▶ _PROBLEM DESCRIPTION_
Line by line, the entries below are to be reproduced unaltered.

===== GIVEN DATA =====

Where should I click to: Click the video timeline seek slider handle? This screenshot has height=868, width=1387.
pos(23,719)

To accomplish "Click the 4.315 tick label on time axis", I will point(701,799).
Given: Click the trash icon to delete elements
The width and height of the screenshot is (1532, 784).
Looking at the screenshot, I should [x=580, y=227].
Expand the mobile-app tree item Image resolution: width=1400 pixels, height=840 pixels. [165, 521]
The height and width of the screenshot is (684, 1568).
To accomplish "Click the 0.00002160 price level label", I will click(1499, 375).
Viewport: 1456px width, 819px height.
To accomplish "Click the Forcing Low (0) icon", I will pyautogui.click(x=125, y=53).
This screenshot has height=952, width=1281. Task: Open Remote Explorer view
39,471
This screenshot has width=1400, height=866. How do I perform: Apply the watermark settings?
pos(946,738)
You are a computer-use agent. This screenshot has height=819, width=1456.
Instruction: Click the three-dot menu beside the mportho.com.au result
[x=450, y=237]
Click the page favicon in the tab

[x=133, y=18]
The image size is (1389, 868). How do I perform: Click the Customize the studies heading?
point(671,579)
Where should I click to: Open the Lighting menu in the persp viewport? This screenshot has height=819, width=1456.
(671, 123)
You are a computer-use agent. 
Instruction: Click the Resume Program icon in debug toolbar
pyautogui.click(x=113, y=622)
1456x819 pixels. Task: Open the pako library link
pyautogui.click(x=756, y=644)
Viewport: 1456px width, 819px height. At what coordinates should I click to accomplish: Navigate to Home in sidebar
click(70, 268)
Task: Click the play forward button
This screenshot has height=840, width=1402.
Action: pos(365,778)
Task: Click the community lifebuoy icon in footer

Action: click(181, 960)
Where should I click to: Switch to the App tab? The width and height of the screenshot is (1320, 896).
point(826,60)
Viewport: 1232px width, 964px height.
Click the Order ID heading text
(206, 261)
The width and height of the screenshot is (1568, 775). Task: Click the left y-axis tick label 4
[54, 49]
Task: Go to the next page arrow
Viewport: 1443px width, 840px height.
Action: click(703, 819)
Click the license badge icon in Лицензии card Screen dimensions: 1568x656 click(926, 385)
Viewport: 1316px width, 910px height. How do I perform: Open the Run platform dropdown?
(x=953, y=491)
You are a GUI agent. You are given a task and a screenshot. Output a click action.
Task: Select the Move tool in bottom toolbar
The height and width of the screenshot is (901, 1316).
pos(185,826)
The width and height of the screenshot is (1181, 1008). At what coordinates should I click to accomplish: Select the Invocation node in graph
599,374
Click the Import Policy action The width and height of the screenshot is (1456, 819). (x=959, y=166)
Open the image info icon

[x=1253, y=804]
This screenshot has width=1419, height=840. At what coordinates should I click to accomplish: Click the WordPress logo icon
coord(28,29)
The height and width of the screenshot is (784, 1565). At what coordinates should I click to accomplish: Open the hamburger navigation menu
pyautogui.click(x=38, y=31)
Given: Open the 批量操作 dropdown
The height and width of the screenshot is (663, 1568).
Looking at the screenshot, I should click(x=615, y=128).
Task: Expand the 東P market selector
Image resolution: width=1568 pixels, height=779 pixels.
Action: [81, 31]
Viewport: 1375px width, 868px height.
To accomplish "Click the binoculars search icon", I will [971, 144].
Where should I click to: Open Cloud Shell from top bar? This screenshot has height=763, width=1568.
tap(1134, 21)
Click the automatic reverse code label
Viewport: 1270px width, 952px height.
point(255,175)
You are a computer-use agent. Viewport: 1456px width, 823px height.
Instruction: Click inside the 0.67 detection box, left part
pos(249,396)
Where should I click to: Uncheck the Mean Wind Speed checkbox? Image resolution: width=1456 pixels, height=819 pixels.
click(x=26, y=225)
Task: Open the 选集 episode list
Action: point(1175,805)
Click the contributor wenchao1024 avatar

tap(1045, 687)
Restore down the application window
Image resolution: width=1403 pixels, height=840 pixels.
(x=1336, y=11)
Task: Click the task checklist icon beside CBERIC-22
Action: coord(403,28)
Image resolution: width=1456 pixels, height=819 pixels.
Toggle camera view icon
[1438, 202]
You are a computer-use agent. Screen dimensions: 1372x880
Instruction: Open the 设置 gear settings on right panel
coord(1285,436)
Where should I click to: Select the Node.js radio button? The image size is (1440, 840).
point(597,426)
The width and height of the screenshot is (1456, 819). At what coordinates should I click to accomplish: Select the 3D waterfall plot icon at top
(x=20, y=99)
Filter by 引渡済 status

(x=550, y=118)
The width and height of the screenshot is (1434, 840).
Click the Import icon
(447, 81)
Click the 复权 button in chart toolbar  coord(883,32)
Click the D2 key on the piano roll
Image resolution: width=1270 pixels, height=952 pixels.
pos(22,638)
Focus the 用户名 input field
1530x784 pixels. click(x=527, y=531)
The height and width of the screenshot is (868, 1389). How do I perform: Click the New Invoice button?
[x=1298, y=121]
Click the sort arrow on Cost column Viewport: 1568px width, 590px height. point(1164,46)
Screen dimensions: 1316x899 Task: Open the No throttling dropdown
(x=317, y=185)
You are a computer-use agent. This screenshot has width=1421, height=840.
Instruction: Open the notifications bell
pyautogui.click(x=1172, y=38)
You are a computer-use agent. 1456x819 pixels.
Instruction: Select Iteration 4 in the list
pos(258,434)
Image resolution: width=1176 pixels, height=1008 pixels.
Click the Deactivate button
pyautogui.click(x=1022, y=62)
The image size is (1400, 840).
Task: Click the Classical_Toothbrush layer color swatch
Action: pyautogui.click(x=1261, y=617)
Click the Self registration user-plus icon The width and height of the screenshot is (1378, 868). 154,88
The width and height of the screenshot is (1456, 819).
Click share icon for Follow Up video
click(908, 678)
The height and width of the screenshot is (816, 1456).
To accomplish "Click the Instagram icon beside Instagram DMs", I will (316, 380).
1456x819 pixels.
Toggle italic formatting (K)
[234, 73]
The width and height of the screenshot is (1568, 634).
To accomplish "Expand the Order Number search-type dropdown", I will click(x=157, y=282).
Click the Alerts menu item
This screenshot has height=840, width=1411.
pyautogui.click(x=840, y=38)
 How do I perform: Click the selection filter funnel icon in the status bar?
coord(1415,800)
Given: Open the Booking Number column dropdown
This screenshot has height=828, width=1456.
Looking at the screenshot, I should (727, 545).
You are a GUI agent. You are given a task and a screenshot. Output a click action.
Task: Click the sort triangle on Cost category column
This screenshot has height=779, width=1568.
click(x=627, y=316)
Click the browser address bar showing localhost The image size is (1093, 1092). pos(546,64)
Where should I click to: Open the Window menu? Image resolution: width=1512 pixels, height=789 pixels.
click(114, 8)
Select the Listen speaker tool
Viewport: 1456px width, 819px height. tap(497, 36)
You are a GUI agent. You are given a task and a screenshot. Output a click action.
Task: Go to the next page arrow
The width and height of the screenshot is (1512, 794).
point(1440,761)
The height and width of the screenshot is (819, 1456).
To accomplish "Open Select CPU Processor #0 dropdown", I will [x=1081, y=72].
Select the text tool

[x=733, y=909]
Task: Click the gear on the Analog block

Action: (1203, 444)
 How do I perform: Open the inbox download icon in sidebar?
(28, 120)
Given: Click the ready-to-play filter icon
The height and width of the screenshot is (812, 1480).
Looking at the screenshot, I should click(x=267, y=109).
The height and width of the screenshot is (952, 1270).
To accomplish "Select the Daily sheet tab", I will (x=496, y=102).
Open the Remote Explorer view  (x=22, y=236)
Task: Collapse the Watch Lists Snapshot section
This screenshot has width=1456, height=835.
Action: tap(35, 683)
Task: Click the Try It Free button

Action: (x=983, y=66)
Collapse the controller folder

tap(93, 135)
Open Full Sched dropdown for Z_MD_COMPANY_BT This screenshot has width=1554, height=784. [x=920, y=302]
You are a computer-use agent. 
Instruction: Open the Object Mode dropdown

=====

▶ _WRITTEN SOLUTION_
Where should I click to: Click the video timeline seek slider handle? This screenshot has height=868, width=1387.
pos(23,719)

To accomplish "Click the 4.315 tick label on time axis", I will point(701,799).
Given: Click the trash icon to delete elements
The width and height of the screenshot is (1532, 784).
Looking at the screenshot, I should [x=580, y=227].
Expand the mobile-app tree item Image resolution: width=1400 pixels, height=840 pixels. [165, 521]
The height and width of the screenshot is (684, 1568).
To accomplish "Click the 0.00002160 price level label", I will click(1499, 375).
Viewport: 1456px width, 819px height.
To accomplish "Click the Forcing Low (0) icon", I will pyautogui.click(x=125, y=53).
This screenshot has height=952, width=1281. Task: Open Remote Explorer view
39,471
This screenshot has width=1400, height=866. How do I perform: Apply the watermark settings?
pos(946,738)
You are a computer-use agent. This screenshot has height=819, width=1456.
Instruction: Click the three-dot menu beside the mportho.com.au result
[x=450, y=237]
Click the page favicon in the tab

[x=133, y=18]
The image size is (1389, 868). How do I perform: Click the Customize the studies heading?
point(671,579)
Where should I click to: Open the Lighting menu in the persp viewport? This screenshot has height=819, width=1456.
(671, 123)
You are a computer-use agent. 
Instruction: Click the Resume Program icon in debug toolbar
pyautogui.click(x=113, y=622)
1456x819 pixels. Task: Open the pako library link
pyautogui.click(x=756, y=644)
Viewport: 1456px width, 819px height. At what coordinates should I click to accomplish: Navigate to Home in sidebar
click(70, 268)
Task: Click the play forward button
This screenshot has height=840, width=1402.
Action: pos(365,778)
Task: Click the community lifebuoy icon in footer

Action: click(181, 960)
Where should I click to: Switch to the App tab? The width and height of the screenshot is (1320, 896).
point(826,60)
Viewport: 1232px width, 964px height.
Click the Order ID heading text
(206, 261)
The width and height of the screenshot is (1568, 775). Task: Click the left y-axis tick label 4
[54, 49]
Task: Go to the next page arrow
Viewport: 1443px width, 840px height.
Action: click(703, 819)
Click the license badge icon in Лицензии card Screen dimensions: 1568x656 click(926, 385)
Viewport: 1316px width, 910px height. How do I perform: Open the Run platform dropdown?
(x=953, y=491)
You are a GUI agent. You are given a task and a screenshot. Output a click action.
Task: Select the Move tool in bottom toolbar
The height and width of the screenshot is (901, 1316).
pos(185,826)
The width and height of the screenshot is (1181, 1008). At what coordinates should I click to accomplish: Select the Invocation node in graph
599,374
Click the Import Policy action The width and height of the screenshot is (1456, 819). (x=959, y=166)
Open the image info icon

[x=1253, y=804]
This screenshot has width=1419, height=840. At what coordinates should I click to accomplish: Click the WordPress logo icon
coord(28,29)
The height and width of the screenshot is (784, 1565). At what coordinates should I click to accomplish: Open the hamburger navigation menu
pyautogui.click(x=38, y=31)
Given: Open the 批量操作 dropdown
The height and width of the screenshot is (663, 1568).
Looking at the screenshot, I should click(x=615, y=128).
Task: Expand the 東P market selector
Image resolution: width=1568 pixels, height=779 pixels.
Action: [81, 31]
Viewport: 1375px width, 868px height.
To accomplish "Click the binoculars search icon", I will [971, 144].
Where should I click to: Open Cloud Shell from top bar? This screenshot has height=763, width=1568.
tap(1134, 21)
Click the automatic reverse code label
Viewport: 1270px width, 952px height.
point(255,175)
You are a computer-use agent. Viewport: 1456px width, 823px height.
Instruction: Click inside the 0.67 detection box, left part
pos(249,396)
Where should I click to: Uncheck the Mean Wind Speed checkbox? Image resolution: width=1456 pixels, height=819 pixels.
click(x=26, y=225)
Task: Open the 选集 episode list
Action: point(1175,805)
Click the contributor wenchao1024 avatar

tap(1045, 687)
Restore down the application window
Image resolution: width=1403 pixels, height=840 pixels.
(x=1336, y=11)
Task: Click the task checklist icon beside CBERIC-22
Action: coord(403,28)
Image resolution: width=1456 pixels, height=819 pixels.
Toggle camera view icon
[1438, 202]
You are a computer-use agent. Screen dimensions: 1372x880
Instruction: Open the 设置 gear settings on right panel
coord(1285,436)
Where should I click to: Select the Node.js radio button? The image size is (1440, 840).
point(597,426)
The width and height of the screenshot is (1456, 819). At what coordinates should I click to accomplish: Select the 3D waterfall plot icon at top
(x=20, y=99)
Filter by 引渡済 status

(x=550, y=118)
The width and height of the screenshot is (1434, 840).
Click the Import icon
(447, 81)
Click the 复权 button in chart toolbar  coord(883,32)
Click the D2 key on the piano roll
Image resolution: width=1270 pixels, height=952 pixels.
pos(22,638)
Focus the 用户名 input field
1530x784 pixels. click(x=527, y=531)
The height and width of the screenshot is (868, 1389). How do I perform: Click the New Invoice button?
[x=1298, y=121]
Click the sort arrow on Cost column Viewport: 1568px width, 590px height. point(1164,46)
Screen dimensions: 1316x899 Task: Open the No throttling dropdown
(x=317, y=185)
You are a computer-use agent. This screenshot has width=1421, height=840.
Instruction: Open the notifications bell
pyautogui.click(x=1172, y=38)
You are a computer-use agent. 1456x819 pixels.
Instruction: Select Iteration 4 in the list
pos(258,434)
Image resolution: width=1176 pixels, height=1008 pixels.
Click the Deactivate button
pyautogui.click(x=1022, y=62)
The image size is (1400, 840).
Task: Click the Classical_Toothbrush layer color swatch
Action: pyautogui.click(x=1261, y=617)
Click the Self registration user-plus icon The width and height of the screenshot is (1378, 868). 154,88
The width and height of the screenshot is (1456, 819).
Click share icon for Follow Up video
click(908, 678)
The height and width of the screenshot is (816, 1456).
To accomplish "Click the Instagram icon beside Instagram DMs", I will (316, 380).
1456x819 pixels.
Toggle italic formatting (K)
[234, 73]
The width and height of the screenshot is (1568, 634).
To accomplish "Expand the Order Number search-type dropdown", I will click(x=157, y=282).
Click the Alerts menu item
This screenshot has height=840, width=1411.
pyautogui.click(x=840, y=38)
 How do I perform: Click the selection filter funnel icon in the status bar?
coord(1415,800)
Given: Open the Booking Number column dropdown
This screenshot has height=828, width=1456.
Looking at the screenshot, I should (727, 545).
You are a GUI agent. You are given a task and a screenshot. Output a click action.
Task: Click the sort triangle on Cost category column
This screenshot has height=779, width=1568.
click(x=627, y=316)
Click the browser address bar showing localhost The image size is (1093, 1092). pos(546,64)
Where should I click to: Open the Window menu? Image resolution: width=1512 pixels, height=789 pixels.
click(114, 8)
Select the Listen speaker tool
Viewport: 1456px width, 819px height. tap(497, 36)
You are a GUI agent. You are given a task and a screenshot. Output a click action.
Task: Go to the next page arrow
The width and height of the screenshot is (1512, 794).
point(1440,761)
The height and width of the screenshot is (819, 1456).
To accomplish "Open Select CPU Processor #0 dropdown", I will [x=1081, y=72].
Select the text tool

[x=733, y=909]
Task: Click the gear on the Analog block

Action: (1203, 444)
 How do I perform: Open the inbox download icon in sidebar?
(28, 120)
Given: Click the ready-to-play filter icon
The height and width of the screenshot is (812, 1480).
Looking at the screenshot, I should click(x=267, y=109).
The height and width of the screenshot is (952, 1270).
To accomplish "Select the Daily sheet tab", I will (x=496, y=102).
Open the Remote Explorer view  (x=22, y=236)
Task: Collapse the Watch Lists Snapshot section
This screenshot has width=1456, height=835.
Action: tap(35, 683)
Task: Click the Try It Free button

Action: (x=983, y=66)
Collapse the controller folder

tap(93, 135)
Open Full Sched dropdown for Z_MD_COMPANY_BT This screenshot has width=1554, height=784. [x=920, y=302]
You are a computer-use agent. 
Instruction: Open the Object Mode dropdown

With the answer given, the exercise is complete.